**Extrait du document**
Le retour à une production normale est laissé à l’appréciation de l’éleveur, c’est donc un paramètre subjectif, alors que la production laitière avant et après mammite est un élément facilement mesurable et objectif.

L’écart à J2 et à J21 entre les lots avec ou sans antibiotique est de 8 vaches guéries en faveur de ce dernier. Or c’est exactement le nombre de bovins supplémentaires qui ont reçu une fluidothérapie dans le lot avec antibiotique.

En définitive, si les vaches dont l’atteinte clinique est légère sont exclues de l’analyse, le taux de mortalité dans le lot avec antibiotique est près de la moitié de celui observé chez les vaches non traitées avec l’enrofloxacine. Erskine et coll., en 2002, affirment que l’emploi de ceftiofur lors de mammites colibacillaires graves diminue la mortalité de 25 % [2]. Ici, l’enrofloxacine permet une baisse de celle-ci de 45 % (les effectifs sont toutefois trop faibles pour que la différence puisse être qualifiée de significative).

DES CONCLUSIONS RÉCURRENTES GOMMANT LA MORTALITÉ

Ce type d’essai comparant les anti-inflammatoires (AINS) avec ou sans antibiotique a précédemment été réalisé par la même équipe sur des vaches infectées expérimentalement par E. coli [6]. La conclusion a été la même (absence d’intérêt d’une antibiothérapie), malgré la mort de 2 vaches sur 6 dans le lot sans enrofloxacine et d’aucune dans le lot “avec”.

Les seuls éléments de cette étude où une différence statistiquement significative a été notée sont le niveau de guérison bactériologique à J2 (en faveur du lot avec antibiotique) et le taux de guérison clinique à J2 (en faveur du lot “sans”). À nouveau, les faibles effectifs concernés mettent en doute la significativité, surtout au vu des différences constatées entre les deux lots (nombre de cas modérés à sévères, recours à la fluidothérapie, mais aussi pratique des traites fréquentes). Or ces dissemblances présentent des liens statistiquement significatifs avec la guérison clinique à J2.

Conclusion

Ainsi, il est prudent face à pareille étude en contradiction avec les autres de s’interroger précisément sur la méthodologie et de ne pas arrêter sa réflexion au fait qu’elle a été publiée dans une revue à comité de lecture prestigieuse.

**Données enregistrées**
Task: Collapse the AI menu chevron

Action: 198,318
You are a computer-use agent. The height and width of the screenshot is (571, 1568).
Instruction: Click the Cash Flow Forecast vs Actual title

**Énoncé du problème**
Rédigez la suite du texte sur l'antibiothérapie des mammites colibacillaires, en reprenant après sa dernière phrase.

**Réponse**
  • (1) Suojala et coll. “Antibiothérapie. L’enrofloxacine déconseillée lors de mammite colibacillaire”. Point Vét. 2011;317:9.

  • (2) Le résumé présenté ici s’inspire de la version proposée dans le Journal of Dairy Science. Il n’a pas été rédigé par l’auteur de cette analyse d’article.

RÉSUMÉ(2)

OBJECTIF

Comparer l’efficacité de terrain d’un traitement associant l’enrofloxacine et les anti-inflammatoires non stéroïdiens (AINS) à l’administration d’un AINS seul, chez des vaches laitières naturellement affectées de mammites cliniques à Escherichia coli.

MÉTHODE

• 132 vaches infectées naturellement, avec confirmation bactériologique, sont réparties au hasard dans l’un des deux groupes de traitement (AINS : kétoprofène, à la dose de 3 mg/kg par voie intramusculaire ou 4 mg/kg par voie orale une fois par jour pendant 1 à 3 jours, avec ou sans enrofloxacine, à la dose de 5 mg/kg, à 24 heures d’intervalle, la première dose par voie intraveineuse, la seconde par voie sous-cutanée).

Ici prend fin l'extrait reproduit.